Tuesday : 2013.03.12

  • 15:11 Bill: I am running new task and script to process lapGroups which are collections of lapRuns that have "finished" and have each of the 5 filters. staticskyruns for all filter combinations

Wednesday : 2013.03.13

  • 08:45 Bill: cleanup seems to be running very slowly. It's pantasks_server and pcontrol are cpu hogs. Set to stop in preparation for restarting it.
  • 08:55 Bill: set staticsky to off in the stack pantasks. It is currently working on skycells in the galactic plane and is running into memory problems on the compute2 nodes. After it settles out will start up the deepstack pantasks for a couple of days.
  • 10:50 CZW: stopped cleanup at Serge's request.
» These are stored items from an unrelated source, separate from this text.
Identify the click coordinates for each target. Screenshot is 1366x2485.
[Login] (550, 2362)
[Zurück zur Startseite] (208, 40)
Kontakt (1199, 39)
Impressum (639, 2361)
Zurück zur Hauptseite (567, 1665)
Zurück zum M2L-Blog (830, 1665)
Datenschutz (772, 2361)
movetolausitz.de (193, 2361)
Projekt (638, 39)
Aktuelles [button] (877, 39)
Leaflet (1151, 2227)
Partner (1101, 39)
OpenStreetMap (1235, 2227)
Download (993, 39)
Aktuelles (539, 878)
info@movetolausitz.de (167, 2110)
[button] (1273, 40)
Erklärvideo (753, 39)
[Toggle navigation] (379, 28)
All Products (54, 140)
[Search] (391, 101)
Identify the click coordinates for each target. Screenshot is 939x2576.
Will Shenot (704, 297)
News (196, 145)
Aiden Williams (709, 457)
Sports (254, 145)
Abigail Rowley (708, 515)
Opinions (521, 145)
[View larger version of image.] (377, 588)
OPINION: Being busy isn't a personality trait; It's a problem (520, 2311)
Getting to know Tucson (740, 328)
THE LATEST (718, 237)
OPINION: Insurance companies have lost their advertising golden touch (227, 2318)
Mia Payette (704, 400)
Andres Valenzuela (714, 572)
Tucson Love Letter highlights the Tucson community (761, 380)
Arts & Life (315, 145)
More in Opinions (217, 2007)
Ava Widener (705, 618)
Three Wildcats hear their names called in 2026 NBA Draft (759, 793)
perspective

This should allow ippdb02 to catch up within 72000 seconds.
  • 11:15 CZW: restarted stack and stdscience to allow Bill to fork staticsky processing back to the deepstack pantasks. The restart was needed to ensure the compute3 resources are allocated appropriately.

Thursday : 2013.03.14

Bill is czar today

  • 19:07 Bill: stdscience pcontrol is spinning. Setting stdscience to stop in preparation for restart.
  • 19:47 restarted stdscience, registration, and summitcopy

Friday : 2013.03.15

Bill is czar today

  • 09:49 ipp020 has been down for a couple of hours. Power cycled it. Beginning of crash dump was
    <Mar/15 08:35 am>[3690682.353980] ggeneral protection fault: 0000 [#1] SMP 
    <Mar/15 08:35 am>[3690682.354269] last sysfs file: /sys/class/i2c-adapter/i2c-0/name
    
  • 12:20 Since staticsky has moved out of the galactic plane, doubled the number of compute3 hosts working on staticsky in deepstack
  • 14:27 We are getting very low on space. There are about 40,000 chipRuns in state goto_cleaned. Many of these are sparsely populated because they were updated by postage stamp requests. I have changed the label for all of the runs to goto_cleaned.wait except for those with data_group like LAP.ThreePi?.20130706% or data_group like 'ThreePi?.201303% (recent nightly data). This reduces the amount of runs to be cleaned to 19761, but should yield more bytes cleaned per run.
  • 18:30 MEH: looks like ipp020 is having trouble, chip updates taking >1hr to finish. taking out of processing
  • 19:30 MEH: fixing 3 bad LAP burn.tbl
  • 20:50 MEH: stdscience reaching point for regular restart, running underloaded. restarting before any nightly science

Saturday : 2013.03.16

  • 18:20 MEH: restarting cleanup and removing extra wave4 before nightly science and LAP backlog caught up.
    • now that LAP/update cleanup caught up, >4k stacks to run. maybe compute3 should be reallocated back to stack
  • 18:50 MEH: doing normal restart of stdscience before nightly science starts to keep rate up for LAP if no nightly science
    • removing ipp020 again since was behaving badly yesterday
  • 20:15 MEH: ippdb02 caught up from cleanup, going to swap the goto_cleaned.wait label on chips back to goto_cleaned from Friday

Sunday : 2013.03.17

  • 14:50 MEH: many many stacks to run. looks like staticsky finished the GC? turning off in deepstack and manually re-allocating to stack and stdscience for a while
  • 18:40 MEH: starting stdscience regular restart again